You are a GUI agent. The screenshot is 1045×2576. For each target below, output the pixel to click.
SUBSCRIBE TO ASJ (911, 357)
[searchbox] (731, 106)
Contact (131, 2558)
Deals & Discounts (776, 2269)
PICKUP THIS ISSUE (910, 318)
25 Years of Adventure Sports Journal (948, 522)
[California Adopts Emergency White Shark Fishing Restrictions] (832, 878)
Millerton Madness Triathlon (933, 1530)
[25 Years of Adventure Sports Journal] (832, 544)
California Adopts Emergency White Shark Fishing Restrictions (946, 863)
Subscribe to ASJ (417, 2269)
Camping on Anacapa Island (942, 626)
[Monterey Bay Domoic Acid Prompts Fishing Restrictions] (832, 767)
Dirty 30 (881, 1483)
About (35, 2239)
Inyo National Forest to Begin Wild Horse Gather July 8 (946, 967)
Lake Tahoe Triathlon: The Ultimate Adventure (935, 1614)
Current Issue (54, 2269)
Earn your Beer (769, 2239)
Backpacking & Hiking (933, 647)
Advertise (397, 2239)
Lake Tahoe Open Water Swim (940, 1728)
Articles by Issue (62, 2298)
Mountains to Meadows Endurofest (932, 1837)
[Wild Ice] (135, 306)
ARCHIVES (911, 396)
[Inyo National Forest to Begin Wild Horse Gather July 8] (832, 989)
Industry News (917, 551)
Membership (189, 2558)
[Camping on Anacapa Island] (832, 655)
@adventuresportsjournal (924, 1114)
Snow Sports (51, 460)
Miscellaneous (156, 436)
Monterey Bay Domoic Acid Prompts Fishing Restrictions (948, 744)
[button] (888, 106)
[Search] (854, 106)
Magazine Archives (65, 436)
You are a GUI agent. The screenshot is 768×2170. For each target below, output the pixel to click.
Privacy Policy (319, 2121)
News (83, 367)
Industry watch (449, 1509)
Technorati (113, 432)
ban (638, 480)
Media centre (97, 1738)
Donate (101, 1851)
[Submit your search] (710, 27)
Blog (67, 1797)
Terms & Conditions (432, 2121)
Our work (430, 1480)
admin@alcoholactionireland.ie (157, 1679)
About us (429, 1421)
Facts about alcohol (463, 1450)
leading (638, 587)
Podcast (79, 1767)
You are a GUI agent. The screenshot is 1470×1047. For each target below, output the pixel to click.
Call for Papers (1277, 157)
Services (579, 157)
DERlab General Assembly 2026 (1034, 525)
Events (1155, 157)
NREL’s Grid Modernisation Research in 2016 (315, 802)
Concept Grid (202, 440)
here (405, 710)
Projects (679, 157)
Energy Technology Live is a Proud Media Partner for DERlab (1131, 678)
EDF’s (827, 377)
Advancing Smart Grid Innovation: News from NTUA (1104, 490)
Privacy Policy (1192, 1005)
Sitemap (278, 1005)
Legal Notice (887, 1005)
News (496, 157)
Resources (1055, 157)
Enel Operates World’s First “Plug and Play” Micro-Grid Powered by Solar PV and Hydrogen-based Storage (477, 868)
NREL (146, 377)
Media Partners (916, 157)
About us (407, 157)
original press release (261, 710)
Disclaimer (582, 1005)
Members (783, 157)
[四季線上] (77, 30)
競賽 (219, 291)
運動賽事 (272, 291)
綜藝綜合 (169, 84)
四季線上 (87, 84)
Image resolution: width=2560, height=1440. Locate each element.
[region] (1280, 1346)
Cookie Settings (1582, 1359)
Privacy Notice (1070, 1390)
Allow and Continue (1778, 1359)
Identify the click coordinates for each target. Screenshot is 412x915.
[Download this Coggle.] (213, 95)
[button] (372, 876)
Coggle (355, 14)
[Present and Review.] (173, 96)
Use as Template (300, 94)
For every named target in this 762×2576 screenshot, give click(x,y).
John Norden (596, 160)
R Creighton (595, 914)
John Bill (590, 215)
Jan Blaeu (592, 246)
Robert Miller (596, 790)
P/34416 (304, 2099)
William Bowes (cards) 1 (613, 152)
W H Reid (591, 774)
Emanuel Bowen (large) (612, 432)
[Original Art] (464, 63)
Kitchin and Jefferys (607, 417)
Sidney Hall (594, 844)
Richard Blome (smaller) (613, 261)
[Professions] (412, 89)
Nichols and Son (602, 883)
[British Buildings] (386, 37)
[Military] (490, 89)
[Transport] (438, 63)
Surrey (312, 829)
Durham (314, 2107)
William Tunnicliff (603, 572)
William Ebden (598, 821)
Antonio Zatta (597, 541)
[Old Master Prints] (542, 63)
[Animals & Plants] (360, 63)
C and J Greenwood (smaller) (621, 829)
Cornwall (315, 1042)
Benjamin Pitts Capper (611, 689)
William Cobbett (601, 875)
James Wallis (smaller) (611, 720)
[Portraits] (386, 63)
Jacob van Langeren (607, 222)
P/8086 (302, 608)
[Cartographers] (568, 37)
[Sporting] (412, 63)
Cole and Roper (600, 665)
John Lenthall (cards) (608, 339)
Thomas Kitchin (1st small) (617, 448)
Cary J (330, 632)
________________
* _Exercise description_
All the entries above need to be reproduced exactly.

* _Response to the exercise_
You are a GUI agent. The screenshot is 1045×2576. For each target below, output the pixel to click.
SUBSCRIBE TO ASJ (911, 357)
[searchbox] (731, 106)
Contact (131, 2558)
Deals & Discounts (776, 2269)
PICKUP THIS ISSUE (910, 318)
25 Years of Adventure Sports Journal (948, 522)
[California Adopts Emergency White Shark Fishing Restrictions] (832, 878)
Millerton Madness Triathlon (933, 1530)
[25 Years of Adventure Sports Journal] (832, 544)
California Adopts Emergency White Shark Fishing Restrictions (946, 863)
Subscribe to ASJ (417, 2269)
Camping on Anacapa Island (942, 626)
[Monterey Bay Domoic Acid Prompts Fishing Restrictions] (832, 767)
Dirty 30 (881, 1483)
About (35, 2239)
Inyo National Forest to Begin Wild Horse Gather July 8 (946, 967)
Lake Tahoe Triathlon: The Ultimate Adventure (935, 1614)
Current Issue (54, 2269)
Earn your Beer (769, 2239)
Backpacking & Hiking (933, 647)
Advertise (397, 2239)
Lake Tahoe Open Water Swim (940, 1728)
Articles by Issue (62, 2298)
Mountains to Meadows Endurofest (932, 1837)
[Wild Ice] (135, 306)
ARCHIVES (911, 396)
[Inyo National Forest to Begin Wild Horse Gather July 8] (832, 989)
Industry News (917, 551)
Membership (189, 2558)
[Camping on Anacapa Island] (832, 655)
@adventuresportsjournal (924, 1114)
Snow Sports (51, 460)
Miscellaneous (156, 436)
Monterey Bay Domoic Acid Prompts Fishing Restrictions (948, 744)
[button] (888, 106)
[Search] (854, 106)
Magazine Archives (65, 436)
You are a GUI agent. The screenshot is 768×2170. For each target below, output the pixel to click.
Privacy Policy (319, 2121)
News (83, 367)
Industry watch (449, 1509)
Technorati (113, 432)
ban (638, 480)
Media centre (97, 1738)
Donate (101, 1851)
[Submit your search] (710, 27)
Blog (67, 1797)
Terms & Conditions (432, 2121)
Our work (430, 1480)
admin@alcoholactionireland.ie (157, 1679)
About us (429, 1421)
Facts about alcohol (463, 1450)
leading (638, 587)
Podcast (79, 1767)
You are a GUI agent. The screenshot is 1470×1047. For each target below, output the pixel to click.
Call for Papers (1277, 157)
Services (579, 157)
DERlab General Assembly 2026 (1034, 525)
Events (1155, 157)
NREL’s Grid Modernisation Research in 2016 (315, 802)
Concept Grid (202, 440)
here (405, 710)
Projects (679, 157)
Energy Technology Live is a Proud Media Partner for DERlab (1131, 678)
EDF’s (827, 377)
Advancing Smart Grid Innovation: News from NTUA (1104, 490)
Privacy Policy (1192, 1005)
Sitemap (278, 1005)
Legal Notice (887, 1005)
News (496, 157)
Resources (1055, 157)
Enel Operates World’s First “Plug and Play” Micro-Grid Powered by Solar PV and Hydrogen-based Storage (477, 868)
NREL (146, 377)
Media Partners (916, 157)
About us (407, 157)
original press release (261, 710)
Disclaimer (582, 1005)
Members (783, 157)
[四季線上] (77, 30)
競賽 (219, 291)
運動賽事 (272, 291)
綜藝綜合 (169, 84)
四季線上 (87, 84)
Image resolution: width=2560, height=1440. Locate each element.
[region] (1280, 1346)
Cookie Settings (1582, 1359)
Privacy Notice (1070, 1390)
Allow and Continue (1778, 1359)
Identify the click coordinates for each target. Screenshot is 412x915.
[Download this Coggle.] (213, 95)
[button] (372, 876)
Coggle (355, 14)
[Present and Review.] (173, 96)
Use as Template (300, 94)
For every named target in this 762×2576 screenshot, give click(x,y).
John Norden (596, 160)
R Creighton (595, 914)
John Bill (590, 215)
Jan Blaeu (592, 246)
Robert Miller (596, 790)
P/34416 (304, 2099)
William Bowes (cards) 1 (613, 152)
W H Reid (591, 774)
Emanuel Bowen (large) (612, 432)
[Original Art] (464, 63)
Kitchin and Jefferys (607, 417)
Sidney Hall (594, 844)
Richard Blome (smaller) (613, 261)
[Professions] (412, 89)
Nichols and Son (602, 883)
[British Buildings] (386, 37)
[Military] (490, 89)
[Transport] (438, 63)
Surrey (312, 829)
Durham (314, 2107)
William Tunnicliff (603, 572)
William Ebden (598, 821)
Antonio Zatta (597, 541)
[Old Master Prints] (542, 63)
[Animals & Plants] (360, 63)
C and J Greenwood (smaller) (621, 829)
Cornwall (315, 1042)
Benjamin Pitts Capper (611, 689)
William Cobbett (601, 875)
James Wallis (smaller) (611, 720)
[Portraits] (386, 63)
Jacob van Langeren (607, 222)
P/8086 (302, 608)
[Cartographers] (568, 37)
[Sporting] (412, 63)
Cole and Roper (600, 665)
John Lenthall (cards) (608, 339)
Thomas Kitchin (1st small) (617, 448)
Cary J (330, 632)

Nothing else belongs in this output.